→ **TASK BRIEF**
Print each of the following records verbatim, changing nothing.

→ **SUPPLIED MATERIAL**
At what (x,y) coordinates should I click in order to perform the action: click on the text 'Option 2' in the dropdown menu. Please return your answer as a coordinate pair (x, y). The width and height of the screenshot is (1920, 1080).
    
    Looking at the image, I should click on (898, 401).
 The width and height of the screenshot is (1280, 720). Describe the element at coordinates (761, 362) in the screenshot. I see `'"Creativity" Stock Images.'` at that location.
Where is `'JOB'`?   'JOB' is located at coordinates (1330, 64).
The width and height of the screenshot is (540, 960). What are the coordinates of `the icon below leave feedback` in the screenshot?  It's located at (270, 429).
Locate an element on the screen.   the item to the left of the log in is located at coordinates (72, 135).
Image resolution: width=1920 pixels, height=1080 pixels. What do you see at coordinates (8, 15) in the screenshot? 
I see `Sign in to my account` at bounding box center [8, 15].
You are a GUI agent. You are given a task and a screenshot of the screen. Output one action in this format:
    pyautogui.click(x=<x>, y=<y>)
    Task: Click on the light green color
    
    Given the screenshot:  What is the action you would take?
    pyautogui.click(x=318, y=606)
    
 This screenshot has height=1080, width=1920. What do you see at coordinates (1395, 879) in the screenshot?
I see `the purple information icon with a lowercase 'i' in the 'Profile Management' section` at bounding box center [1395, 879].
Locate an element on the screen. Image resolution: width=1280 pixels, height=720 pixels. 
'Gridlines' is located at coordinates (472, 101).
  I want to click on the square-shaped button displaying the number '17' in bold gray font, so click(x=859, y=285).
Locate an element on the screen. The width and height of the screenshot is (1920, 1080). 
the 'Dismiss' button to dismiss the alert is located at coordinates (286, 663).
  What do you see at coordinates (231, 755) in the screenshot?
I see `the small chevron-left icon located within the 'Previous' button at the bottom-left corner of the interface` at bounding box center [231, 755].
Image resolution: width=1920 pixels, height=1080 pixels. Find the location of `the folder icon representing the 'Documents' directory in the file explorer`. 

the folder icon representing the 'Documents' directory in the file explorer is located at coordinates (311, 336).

→ **TASK ANSWER**
At what (x,y) coordinates should I click in order to perform the action: click on the text 'Option 2' in the dropdown menu. Please return your answer as a coordinate pair (x, y). The width and height of the screenshot is (1920, 1080).
    
    Looking at the image, I should click on (898, 401).
 The width and height of the screenshot is (1280, 720). Describe the element at coordinates (761, 362) in the screenshot. I see `'"Creativity" Stock Images.'` at that location.
Where is `'JOB'`?   'JOB' is located at coordinates (1330, 64).
The width and height of the screenshot is (540, 960). What are the coordinates of `the icon below leave feedback` in the screenshot?  It's located at (270, 429).
Locate an element on the screen.   the item to the left of the log in is located at coordinates (72, 135).
Image resolution: width=1920 pixels, height=1080 pixels. What do you see at coordinates (8, 15) in the screenshot? 
I see `Sign in to my account` at bounding box center [8, 15].
You are a GUI agent. You are given a task and a screenshot of the screen. Output one action in this format:
    pyautogui.click(x=<x>, y=<y>)
    Task: Click on the light green color
    
    Given the screenshot:  What is the action you would take?
    pyautogui.click(x=318, y=606)
    
 This screenshot has height=1080, width=1920. What do you see at coordinates (1395, 879) in the screenshot?
I see `the purple information icon with a lowercase 'i' in the 'Profile Management' section` at bounding box center [1395, 879].
Locate an element on the screen. Image resolution: width=1280 pixels, height=720 pixels. 
'Gridlines' is located at coordinates (472, 101).
  I want to click on the square-shaped button displaying the number '17' in bold gray font, so click(x=859, y=285).
Locate an element on the screen. The width and height of the screenshot is (1920, 1080). 
the 'Dismiss' button to dismiss the alert is located at coordinates (286, 663).
  What do you see at coordinates (231, 755) in the screenshot?
I see `the small chevron-left icon located within the 'Previous' button at the bottom-left corner of the interface` at bounding box center [231, 755].
Image resolution: width=1920 pixels, height=1080 pixels. Find the location of `the folder icon representing the 'Documents' directory in the file explorer`. 

the folder icon representing the 'Documents' directory in the file explorer is located at coordinates (311, 336).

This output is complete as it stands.